* [Data lines]
******
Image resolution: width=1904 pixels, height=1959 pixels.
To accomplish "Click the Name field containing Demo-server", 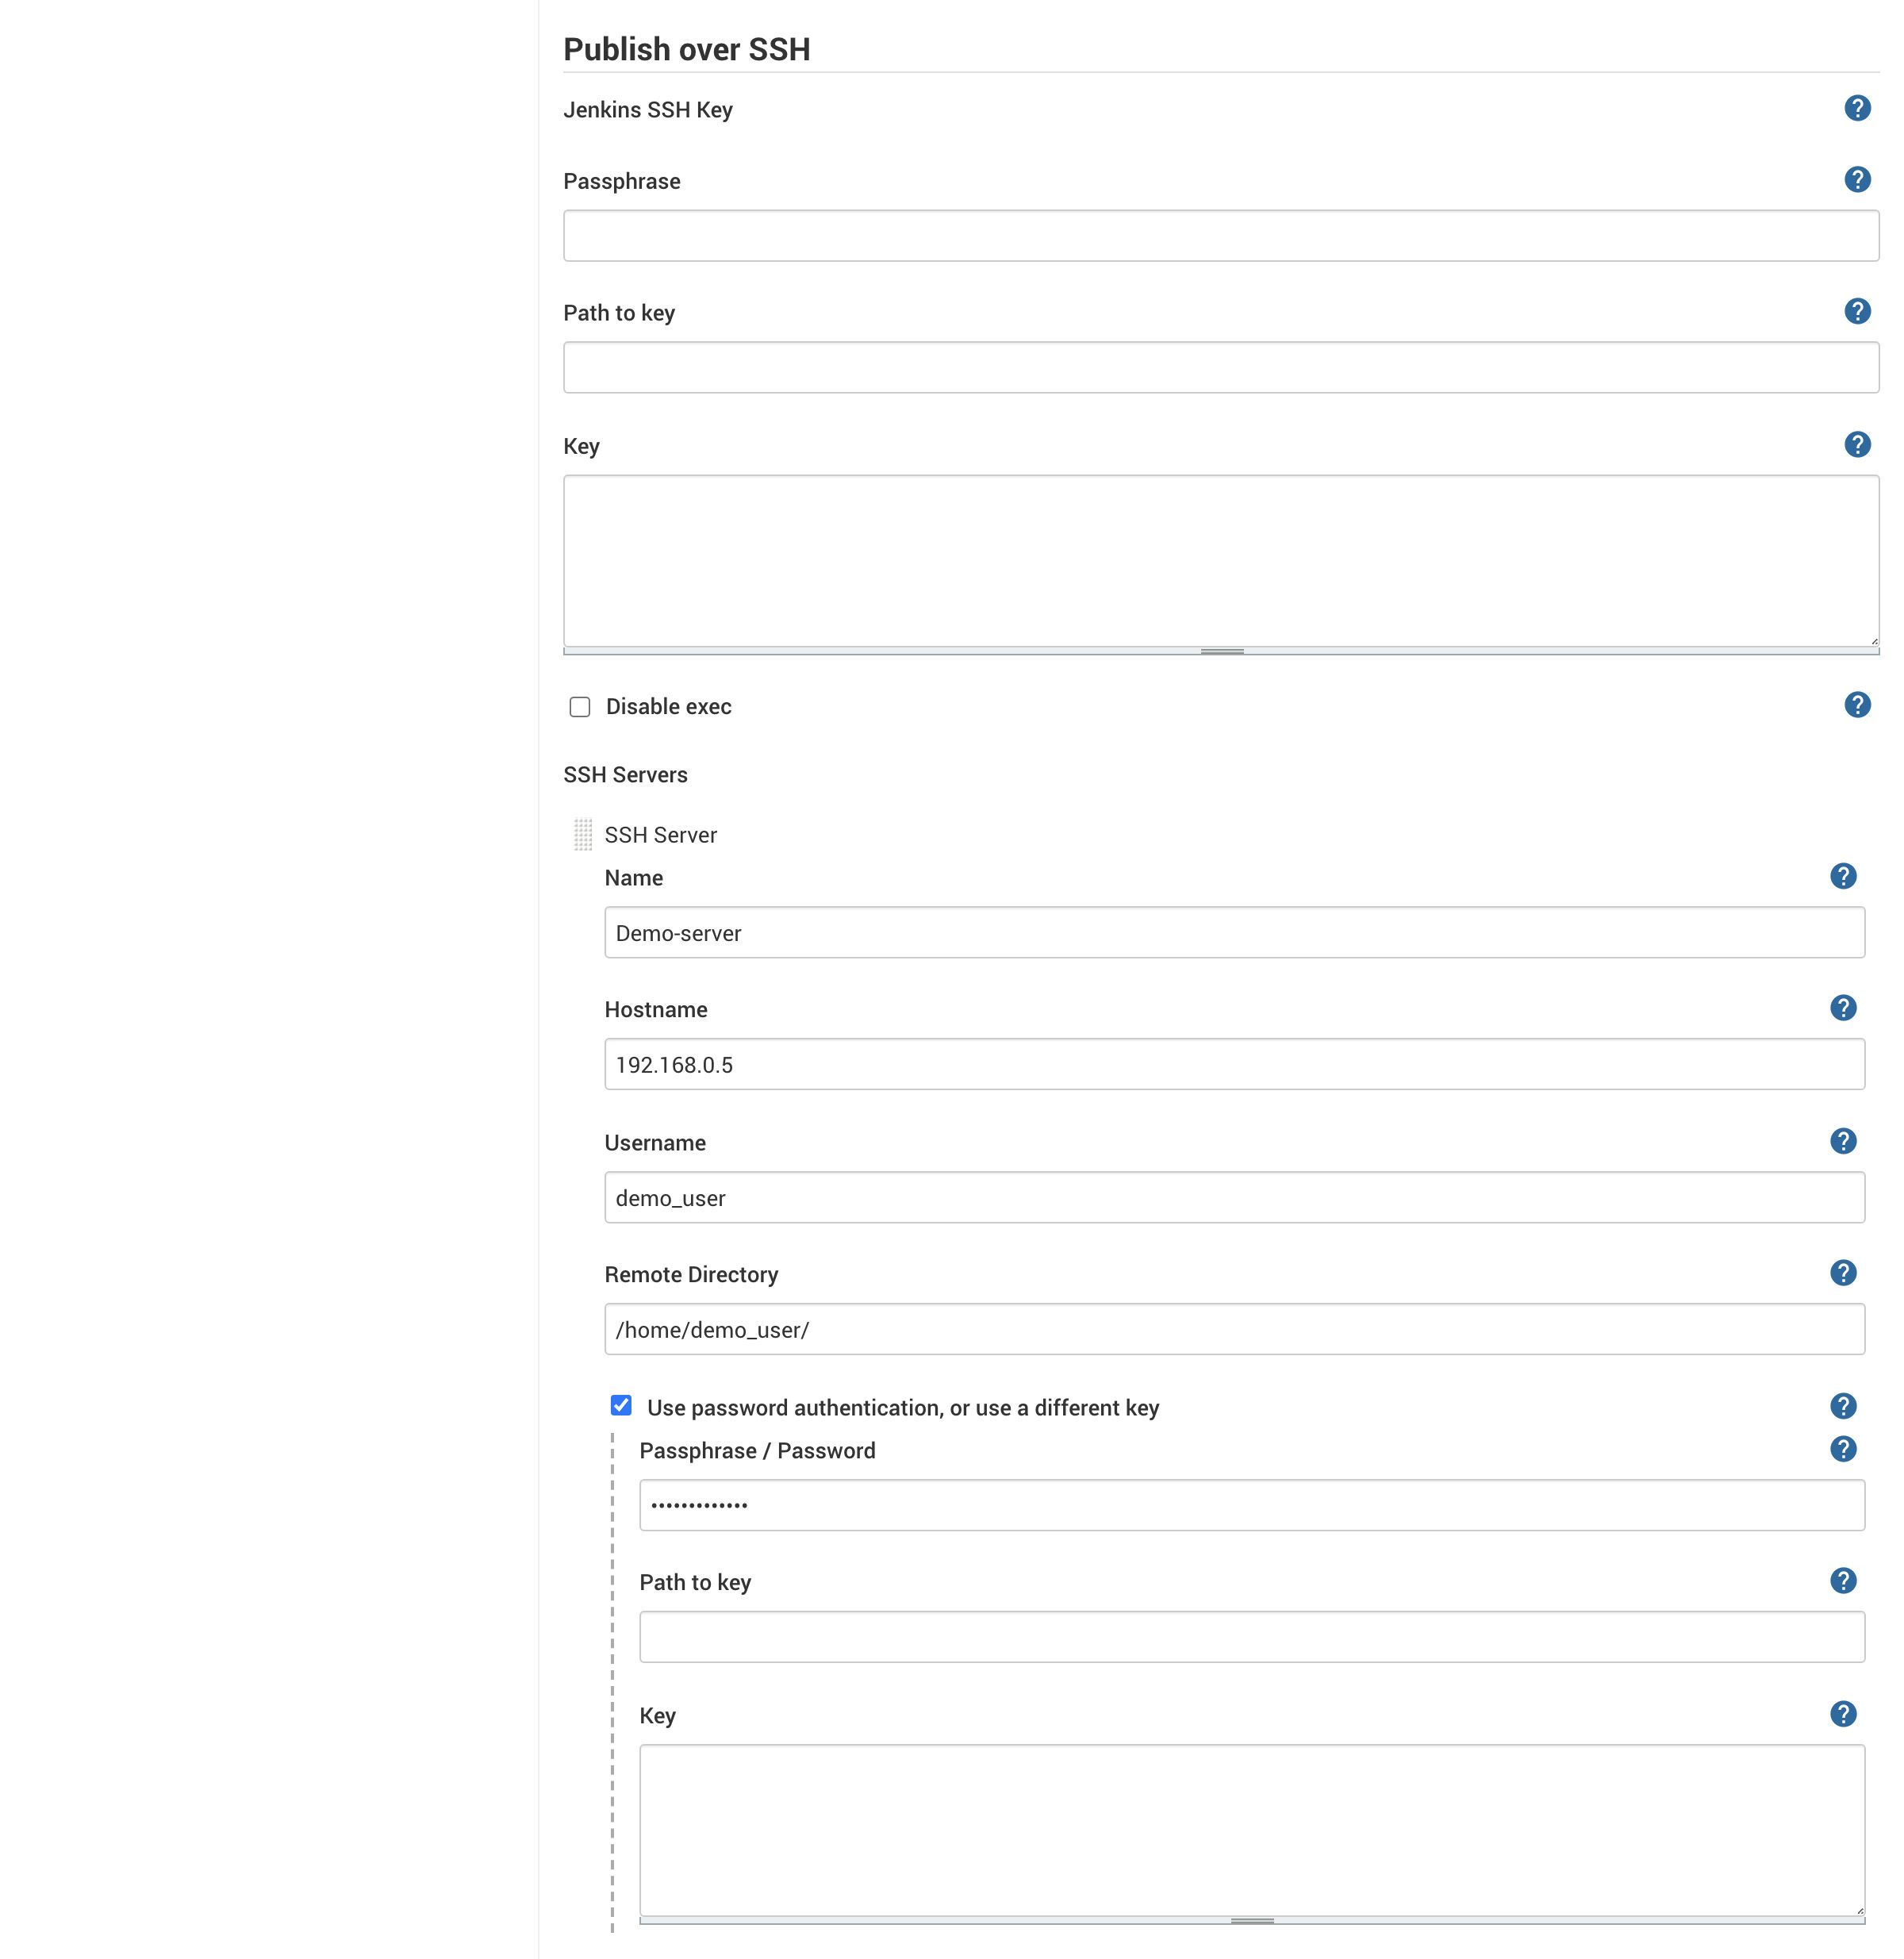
******
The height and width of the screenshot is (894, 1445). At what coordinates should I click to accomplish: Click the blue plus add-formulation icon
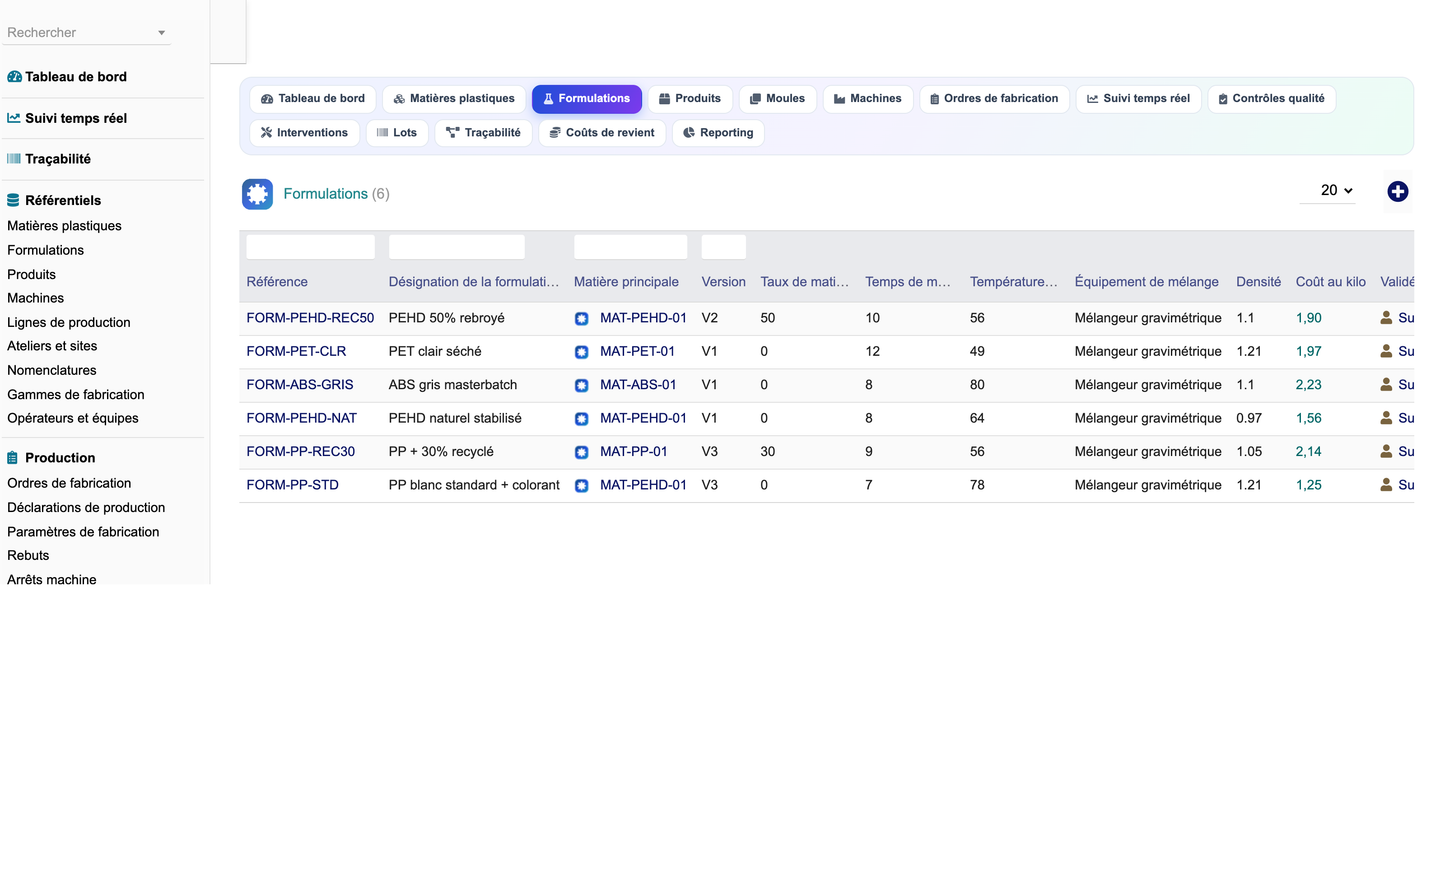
******
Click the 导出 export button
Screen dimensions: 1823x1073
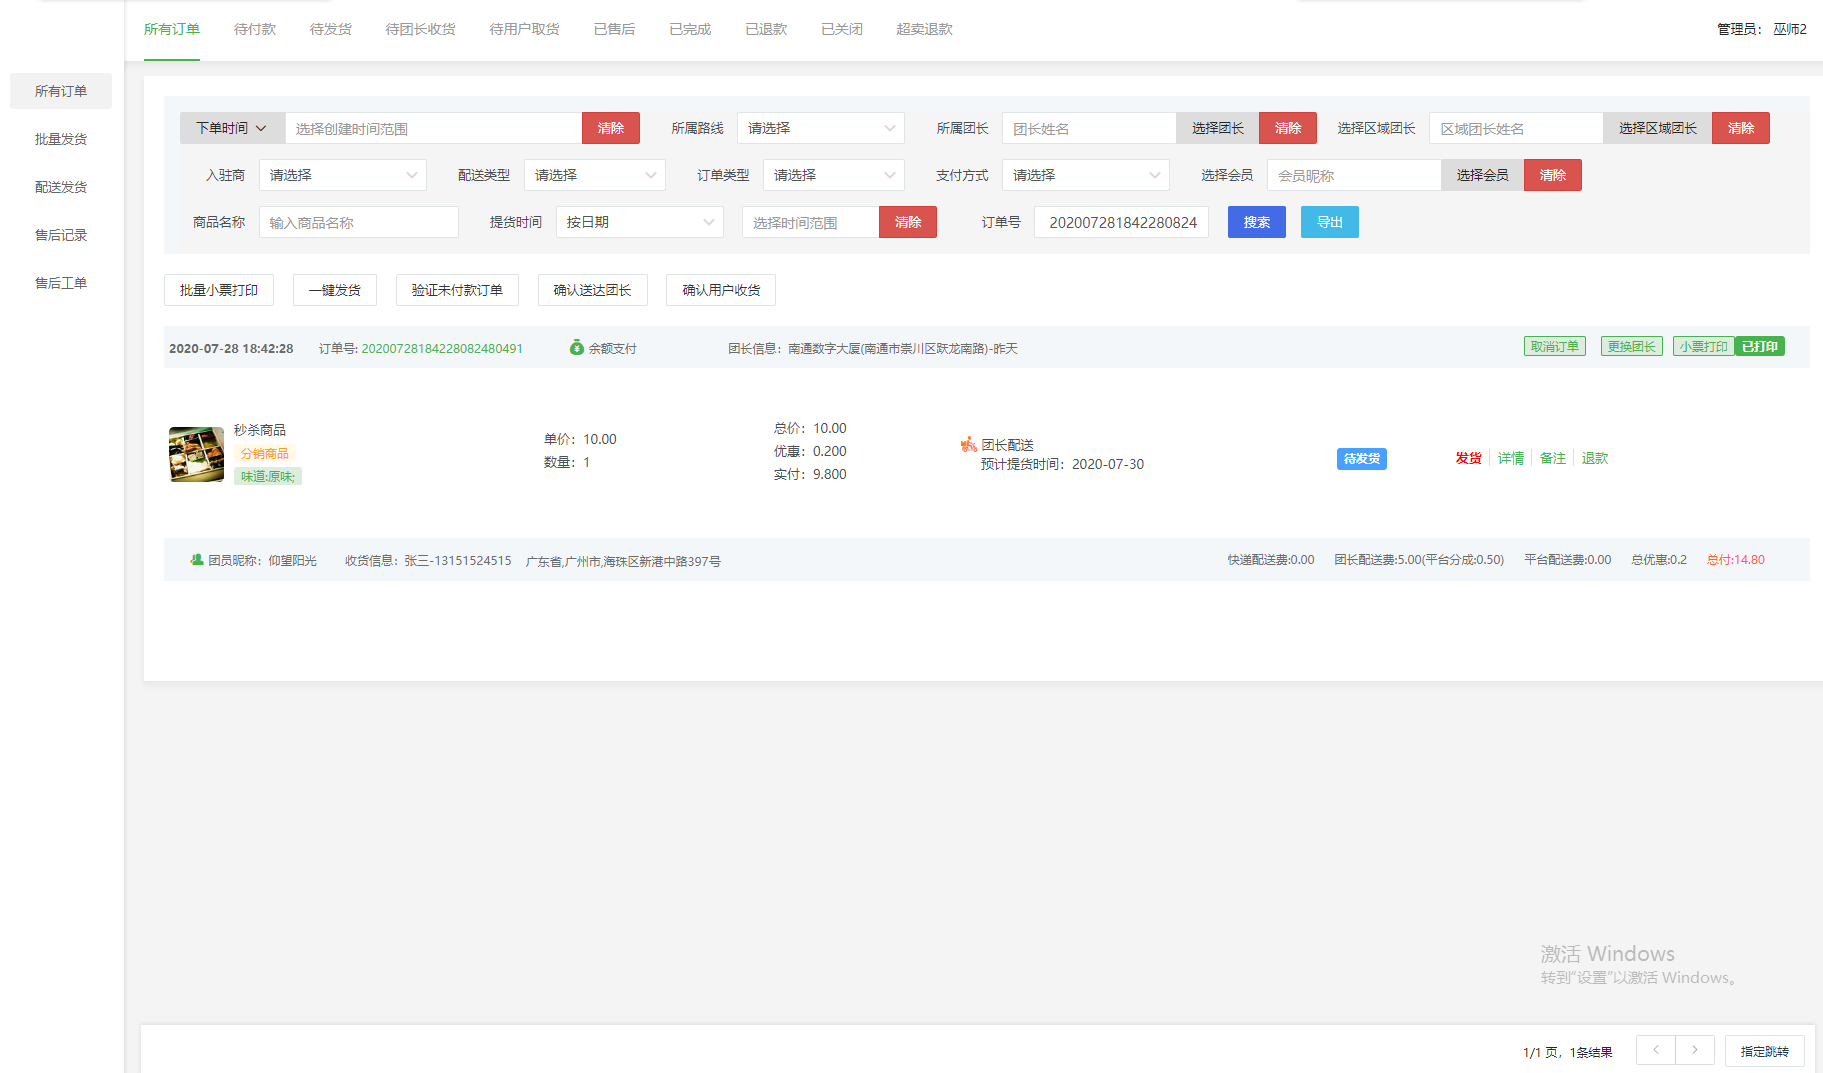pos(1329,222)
******
* [Your instructions] Reproduce the entries above, starting with the line that contains "Image resolution: width=1904" and continuing through the line that contains "the Name field". Leave the pictures out of your answer.

* [Task solution]
Image resolution: width=1904 pixels, height=1959 pixels.
To accomplish "Click the Name field containing Demo-server", 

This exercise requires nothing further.